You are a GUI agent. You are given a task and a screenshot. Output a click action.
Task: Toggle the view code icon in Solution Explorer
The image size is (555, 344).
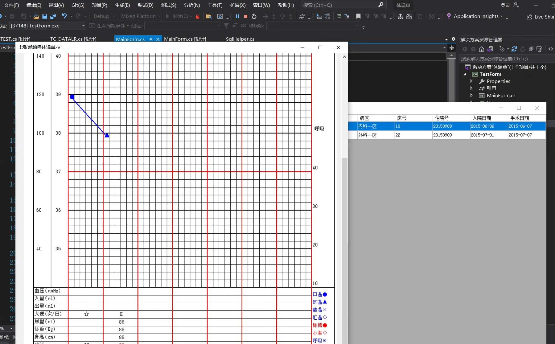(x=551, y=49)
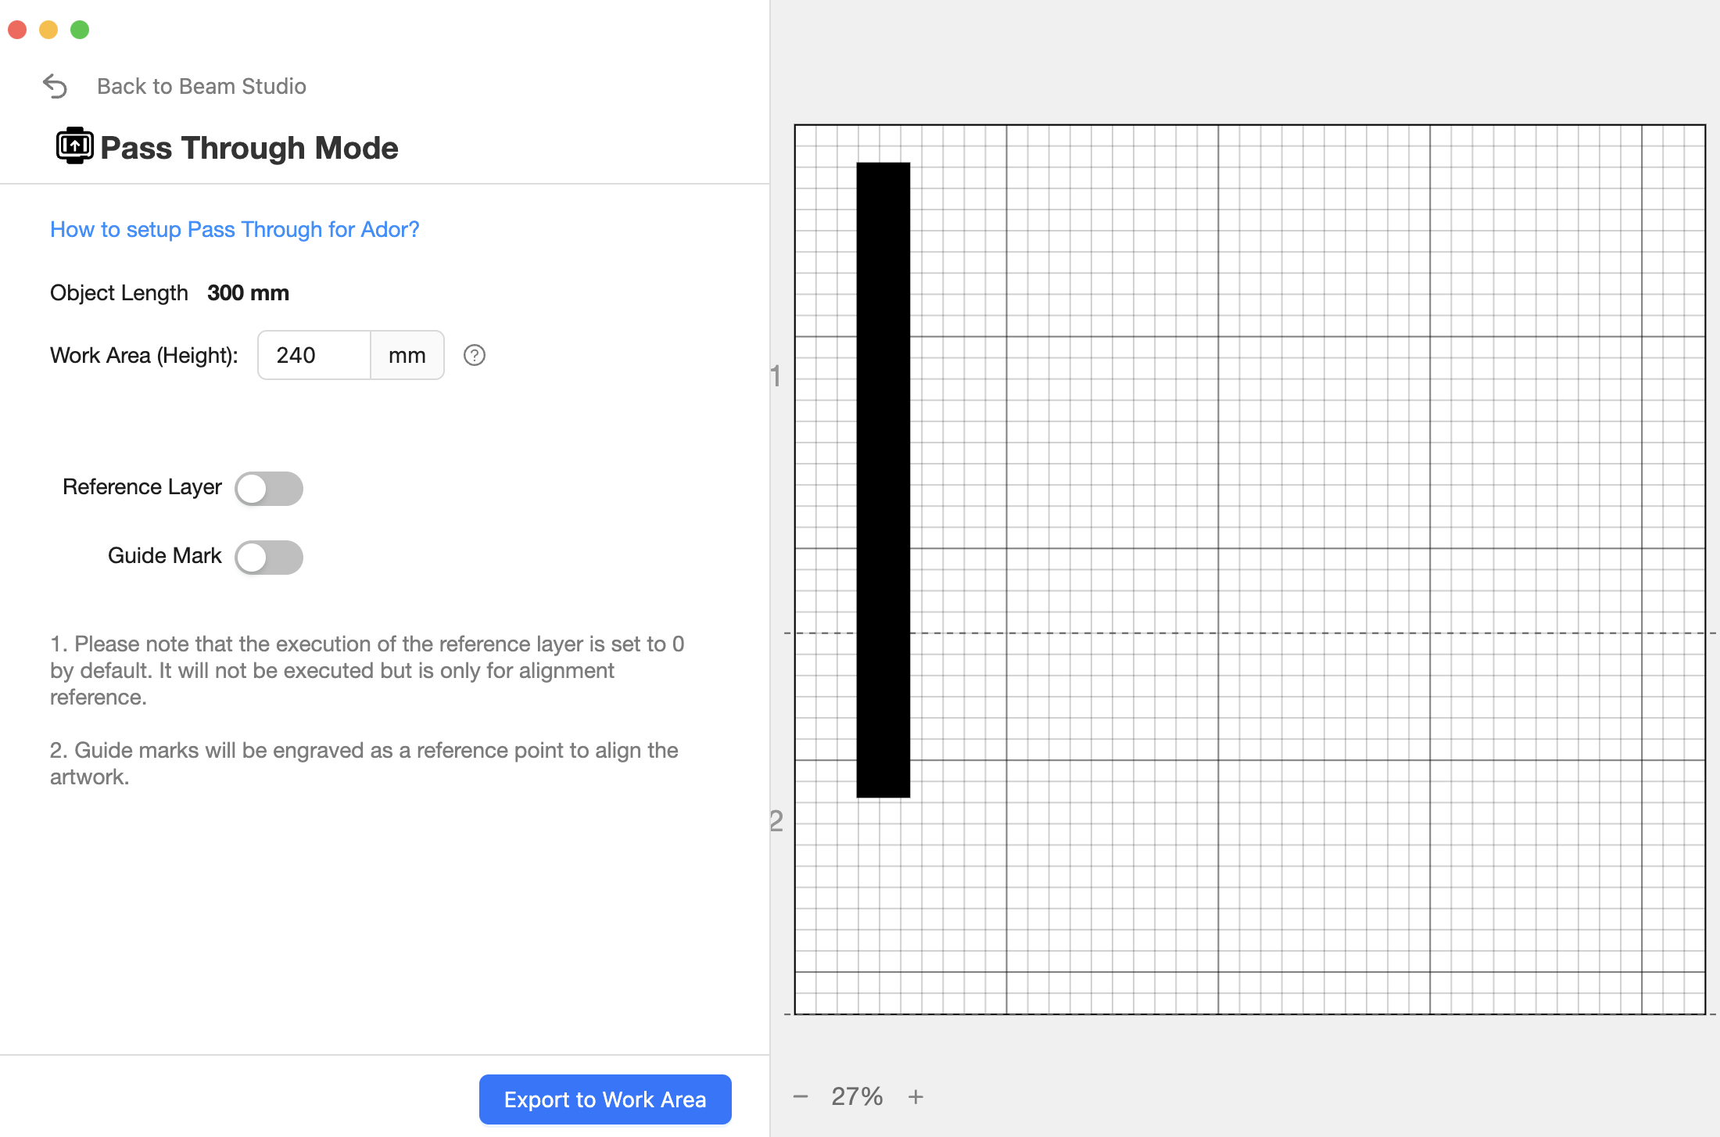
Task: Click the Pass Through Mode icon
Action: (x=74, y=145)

==

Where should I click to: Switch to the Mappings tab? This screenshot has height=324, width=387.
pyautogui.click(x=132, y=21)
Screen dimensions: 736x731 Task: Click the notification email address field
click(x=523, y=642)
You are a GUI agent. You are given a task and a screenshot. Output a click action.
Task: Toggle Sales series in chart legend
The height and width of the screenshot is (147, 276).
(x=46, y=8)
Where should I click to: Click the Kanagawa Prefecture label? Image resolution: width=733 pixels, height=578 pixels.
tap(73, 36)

WHAT YOU ARE ASKED TO DO:
In the records, which lines mention the word "Toggle"? Copy those lines.

OUTPUT OF THE EXERCISE:
Task: Toggle the view code icon in Solution Explorer
Task: Toggle Sales series in chart legend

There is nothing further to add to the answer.